Rev - July 5th
We are now two episodes into the new BBC2 comedy drama Rev, and I think I’m a bit confused. Rev follows the life of inner-city vicar Adam Smallbone (Tom Hollander) and was billed as being much more true to real life than The Vicar of Dibley or Father Ted. I must admit this worried me slightly as I already found those two quite realistic – I actually know both Father Dougal and David Horton - and I thought anything more gritty than that could be depressing. It turns out I wasn’t wrong, in that I actually did feel a bit depressed after the second episode.
It’s not that I didn’t enjoy it. Tom Hollander portrays Adam Smallbone brilliantly as a sincere, vulnerable, fallible human vicar, struggling to make sense of the place he finds himself in; always hopeful, always disappointed, in danger of being overwhelmed by the task before him, but always somehow managing to muddle through. His life-weary solicitor wife (Olivia Colman) is well played too, as is the intense and learned licensed lay minister Nigel (Miles Jupp). The writers must have been very well advised, or must themselves have had the opportunity to observe the life of an urban vicar and those around him or her.

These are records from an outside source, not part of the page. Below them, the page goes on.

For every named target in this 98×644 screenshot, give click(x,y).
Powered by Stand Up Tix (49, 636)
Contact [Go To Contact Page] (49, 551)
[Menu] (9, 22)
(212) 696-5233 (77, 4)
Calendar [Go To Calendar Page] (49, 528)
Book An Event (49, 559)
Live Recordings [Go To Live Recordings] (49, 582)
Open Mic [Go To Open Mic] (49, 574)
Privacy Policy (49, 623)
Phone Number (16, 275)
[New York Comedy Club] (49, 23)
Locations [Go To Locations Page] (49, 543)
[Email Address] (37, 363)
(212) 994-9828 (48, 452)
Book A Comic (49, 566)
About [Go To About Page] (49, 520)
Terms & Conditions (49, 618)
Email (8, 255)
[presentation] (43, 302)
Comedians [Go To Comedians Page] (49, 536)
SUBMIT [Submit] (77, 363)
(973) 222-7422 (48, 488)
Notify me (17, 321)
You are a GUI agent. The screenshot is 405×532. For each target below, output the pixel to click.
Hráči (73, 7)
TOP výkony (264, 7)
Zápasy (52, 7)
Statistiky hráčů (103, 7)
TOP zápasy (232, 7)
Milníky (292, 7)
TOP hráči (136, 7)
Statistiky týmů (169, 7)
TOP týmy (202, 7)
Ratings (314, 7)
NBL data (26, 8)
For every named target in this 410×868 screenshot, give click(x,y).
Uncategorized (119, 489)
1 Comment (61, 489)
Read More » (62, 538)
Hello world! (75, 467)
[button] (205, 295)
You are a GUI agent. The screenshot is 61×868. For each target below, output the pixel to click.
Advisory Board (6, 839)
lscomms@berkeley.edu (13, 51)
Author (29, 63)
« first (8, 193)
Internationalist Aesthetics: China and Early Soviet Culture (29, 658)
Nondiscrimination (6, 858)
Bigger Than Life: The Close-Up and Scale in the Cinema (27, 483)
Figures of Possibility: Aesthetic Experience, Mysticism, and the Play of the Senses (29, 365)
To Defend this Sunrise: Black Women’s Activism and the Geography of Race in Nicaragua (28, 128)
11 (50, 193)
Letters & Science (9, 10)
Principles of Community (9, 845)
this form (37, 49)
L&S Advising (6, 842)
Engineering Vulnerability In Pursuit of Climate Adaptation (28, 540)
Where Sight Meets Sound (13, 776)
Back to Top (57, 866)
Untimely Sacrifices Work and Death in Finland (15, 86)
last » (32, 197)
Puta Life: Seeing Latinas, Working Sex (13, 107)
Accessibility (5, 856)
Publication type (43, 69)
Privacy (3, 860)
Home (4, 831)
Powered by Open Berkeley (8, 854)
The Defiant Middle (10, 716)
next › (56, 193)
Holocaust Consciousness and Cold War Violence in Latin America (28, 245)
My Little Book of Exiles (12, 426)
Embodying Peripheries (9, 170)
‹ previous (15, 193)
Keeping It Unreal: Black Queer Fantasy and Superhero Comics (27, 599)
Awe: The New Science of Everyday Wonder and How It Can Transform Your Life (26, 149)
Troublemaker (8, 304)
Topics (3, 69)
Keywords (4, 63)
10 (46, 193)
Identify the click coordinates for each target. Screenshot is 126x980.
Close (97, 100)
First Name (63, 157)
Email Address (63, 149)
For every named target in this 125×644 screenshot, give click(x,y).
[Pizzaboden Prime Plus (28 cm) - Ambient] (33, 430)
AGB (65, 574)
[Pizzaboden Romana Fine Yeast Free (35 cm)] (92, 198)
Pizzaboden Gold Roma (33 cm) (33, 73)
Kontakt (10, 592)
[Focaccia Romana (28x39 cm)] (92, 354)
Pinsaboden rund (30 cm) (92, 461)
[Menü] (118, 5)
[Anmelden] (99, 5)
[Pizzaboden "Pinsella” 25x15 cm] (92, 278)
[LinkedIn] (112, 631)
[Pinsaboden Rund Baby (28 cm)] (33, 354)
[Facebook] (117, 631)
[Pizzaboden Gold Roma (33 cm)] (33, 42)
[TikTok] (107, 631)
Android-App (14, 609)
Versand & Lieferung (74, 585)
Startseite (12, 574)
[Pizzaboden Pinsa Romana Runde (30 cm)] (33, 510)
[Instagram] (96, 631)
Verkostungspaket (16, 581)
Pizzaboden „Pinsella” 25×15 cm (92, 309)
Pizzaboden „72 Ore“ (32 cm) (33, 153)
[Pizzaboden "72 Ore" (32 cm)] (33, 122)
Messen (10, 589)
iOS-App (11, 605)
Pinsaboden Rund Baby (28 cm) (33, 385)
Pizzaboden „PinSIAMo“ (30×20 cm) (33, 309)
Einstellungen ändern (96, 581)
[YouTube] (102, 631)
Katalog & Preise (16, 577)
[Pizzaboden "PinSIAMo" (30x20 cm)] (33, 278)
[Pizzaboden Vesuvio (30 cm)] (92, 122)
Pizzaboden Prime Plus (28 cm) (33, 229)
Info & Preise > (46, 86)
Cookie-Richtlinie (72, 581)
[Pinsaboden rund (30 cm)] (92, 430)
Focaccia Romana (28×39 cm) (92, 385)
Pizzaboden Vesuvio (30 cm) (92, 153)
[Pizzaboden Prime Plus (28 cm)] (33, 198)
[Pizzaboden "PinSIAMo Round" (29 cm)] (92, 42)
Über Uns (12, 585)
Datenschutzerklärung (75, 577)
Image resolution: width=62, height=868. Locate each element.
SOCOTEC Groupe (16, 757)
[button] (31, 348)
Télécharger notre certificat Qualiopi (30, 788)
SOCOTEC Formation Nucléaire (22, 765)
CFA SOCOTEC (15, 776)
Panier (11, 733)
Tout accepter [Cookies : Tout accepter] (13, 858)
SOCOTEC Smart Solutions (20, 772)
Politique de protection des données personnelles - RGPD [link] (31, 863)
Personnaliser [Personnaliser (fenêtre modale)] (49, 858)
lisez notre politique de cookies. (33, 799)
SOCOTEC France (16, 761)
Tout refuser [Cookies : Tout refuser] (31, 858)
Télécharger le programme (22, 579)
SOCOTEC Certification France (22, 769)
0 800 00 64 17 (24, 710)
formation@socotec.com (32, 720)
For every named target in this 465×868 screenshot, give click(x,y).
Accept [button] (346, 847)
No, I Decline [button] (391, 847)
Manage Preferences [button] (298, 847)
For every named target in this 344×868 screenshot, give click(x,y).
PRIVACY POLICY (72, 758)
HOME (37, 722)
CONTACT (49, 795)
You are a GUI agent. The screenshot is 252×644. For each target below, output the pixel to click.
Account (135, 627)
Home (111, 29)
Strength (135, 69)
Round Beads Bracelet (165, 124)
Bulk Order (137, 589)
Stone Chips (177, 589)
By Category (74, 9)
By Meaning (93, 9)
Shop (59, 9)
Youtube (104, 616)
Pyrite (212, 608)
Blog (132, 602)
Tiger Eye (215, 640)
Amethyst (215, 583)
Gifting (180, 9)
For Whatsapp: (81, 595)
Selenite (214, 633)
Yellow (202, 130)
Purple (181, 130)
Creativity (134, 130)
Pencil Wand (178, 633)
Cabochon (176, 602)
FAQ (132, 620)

The first part that jarred with me was the Archdeacon, who kept turning up in a taxi for little chats, and who clearly had an unrealistically intimate knowledge of the parish and congregation. He was very funny, but in a two-dimensional, caricatured way. There’s nothing wrong with two-dimensional comedy, but it’s just a different animal. I found it odd to have such an unlikely character, rather reminiscent of Bishop Brennan in Father Ted, playing opposite the very nuanced, three-dimensional Adam Smallbone. In the second episode, not only did the Archdeacon continue to appear at regular intervals to check up on Rev Smallbone’s progress (has the man nothing else to do at all?) but another unlikely two-dimensional character comes into the plot: an evangelical vicar who performs a hostile takeover of the church because his own is being refurbished. (How could this happen? Answer: it couldn’t, don’t be silly.) The effect on me of this mix of two- and three-dimensional characters was to leave me feeling strangely out of kilter, almost sad.
All this is churlish though: it’s an engaging and thoughtful sitcom, and the reason I know this is true is that I can hardly wait for the next episode. Bring it on.